Le ecommerce ou vente en ligne est très développé dans le monde. Au Burkina Faso, son développement n’est pas encore au rendez-vous, du fait du manque d’une législation adaptée et d’un répertoire officiel des sites de vente. Toutes choses qui favorisent les arnaques.

C’est dans cette situation de crise sanitaire qu’on pourrait s’apercevoir de la plus-value du ecommerce. Car les déplacements devraient être réduits pour éviter la propagation de la maladie. Certes, le Burkina Faso n’est pas encore au même niveau que les pays de référence en la matière mais il ne manque pas pour autant d’initiatives. En effet, des initiatives existent, même s’il n’y a pas de répertoires officiels de ventes et d’achats en ligne ; preuve d’un manque de suivi particulier de ce secteur par les autorités et notamment, l’absence d’une législation adaptée.

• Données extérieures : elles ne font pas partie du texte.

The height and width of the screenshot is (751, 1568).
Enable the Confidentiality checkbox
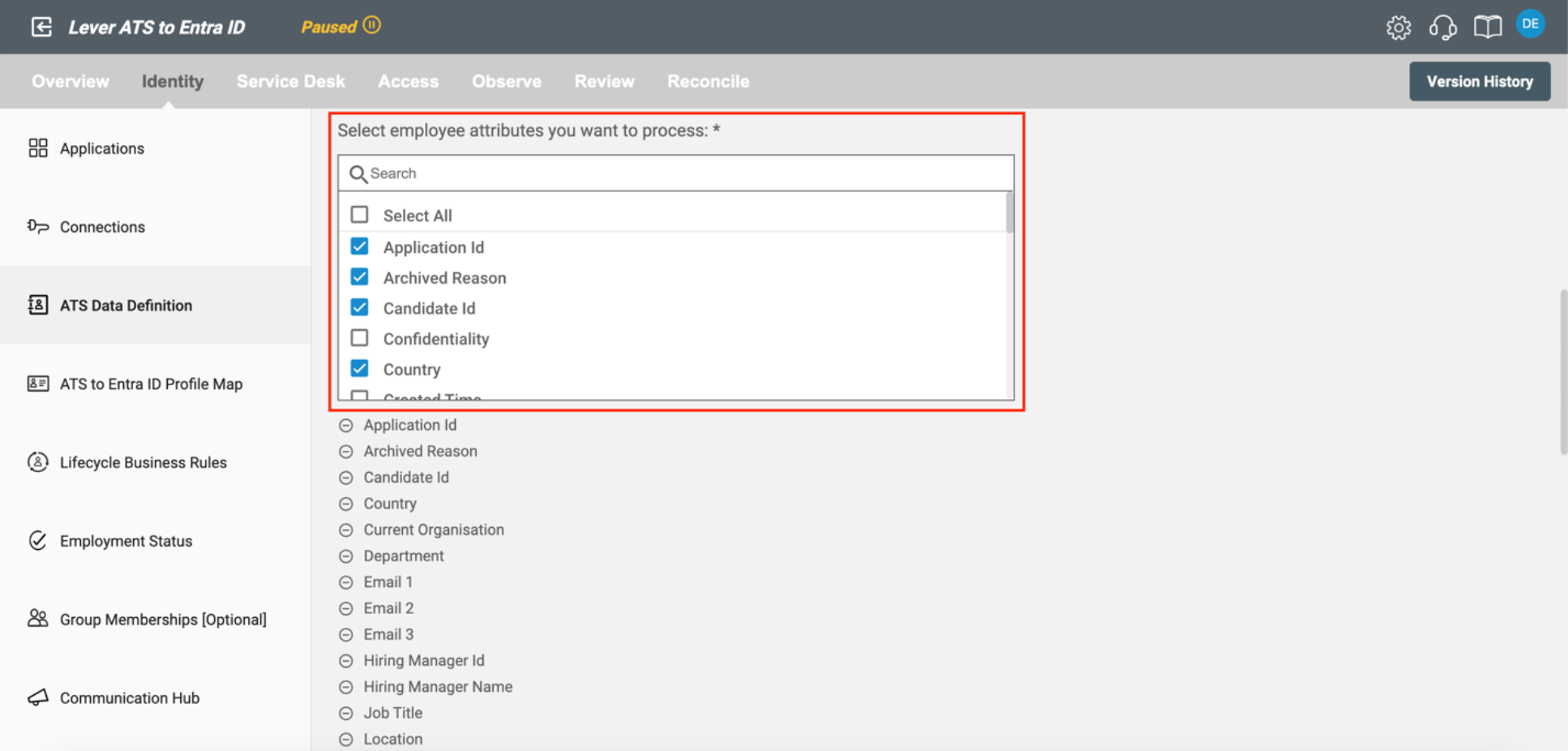point(359,338)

Il suffit donc, de lancer des recherches sur Internet pour découvrir le nombre important de plateformes organisées à partir du territoire burkinabè ou celles qui se réclament comme telles. Il s’agit entre autres, de Burkinayaar, Digital Yaar, Mode and Me, Kabebafi, Iyaar, etc.Vêtements, produits de beauté, matériels électro-ménagers sont les articles vendus par ces plateformes. En plus de cela, il y a des individus, sans plateforme, qui proposent leurs articles soit sur Facebook, soit sur WattsApp. Parmi ceux-ci on trouve des arnaqueurs.

Aboubacar Soré, étudiant en 3e année de biologie, raconte sa mésaventure. « J’ai vu sur Facebook quelqu’un qui vendait des disques durs d’1 terra à 25 000f CFA. Le prix étant abordable, j’ai appelé le numéro et la personne m’a donné rendez-vous devant le Parc urbain Bangre-Wéoogo. Je m’y suis rendu et j’ai récupéré le disque en question. Il ne m’est pas venu en tête de vérifier avec mon ordinateur si le disque était en bonne état. C’est arrivé à la maison que je me suis rendu compte qu’il ne fonctionnait pas. J’ai essayé de rentrer en contact avec mon commerçant sans succès. Il avait déjà filtré mon numéro ».

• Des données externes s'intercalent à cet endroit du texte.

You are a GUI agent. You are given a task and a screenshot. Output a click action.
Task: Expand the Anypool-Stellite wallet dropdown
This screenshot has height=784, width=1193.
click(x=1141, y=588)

Mme Ouilli a fait la même expérience. Cette dernière dit avoir vu sur Facebook, des pagnes « kokodunda » dont le prix était vraiment acceptable. 6000 francs CFA pour trois pagnes et elle en voulait 3, donc pour 18 000 francs CFA. « J’ai appelé sur le numéro proposant l’offre, on m’a demandé une avance, soit la moitié du montant total de ma commande qui équivalait à 9000 francs CFA. Après l’envoi de cette somme, je n’ai plus pu entrer en contact avec mon interlocuteur jusqu’au jour où je vous parle », a-t-elle confié. Les ventes en ligne, si elles ne sont pas encadrées sont des couteaux à double tranchant, foi de Mme Ouilli.

Un appel est donc lancé aux autorités compétentes à recenser et et établir un répertoire officiel de sites de ventes et d’achats en ligne.L’absence d’une législation adaptée est un handicap au ecommerce burkinabè.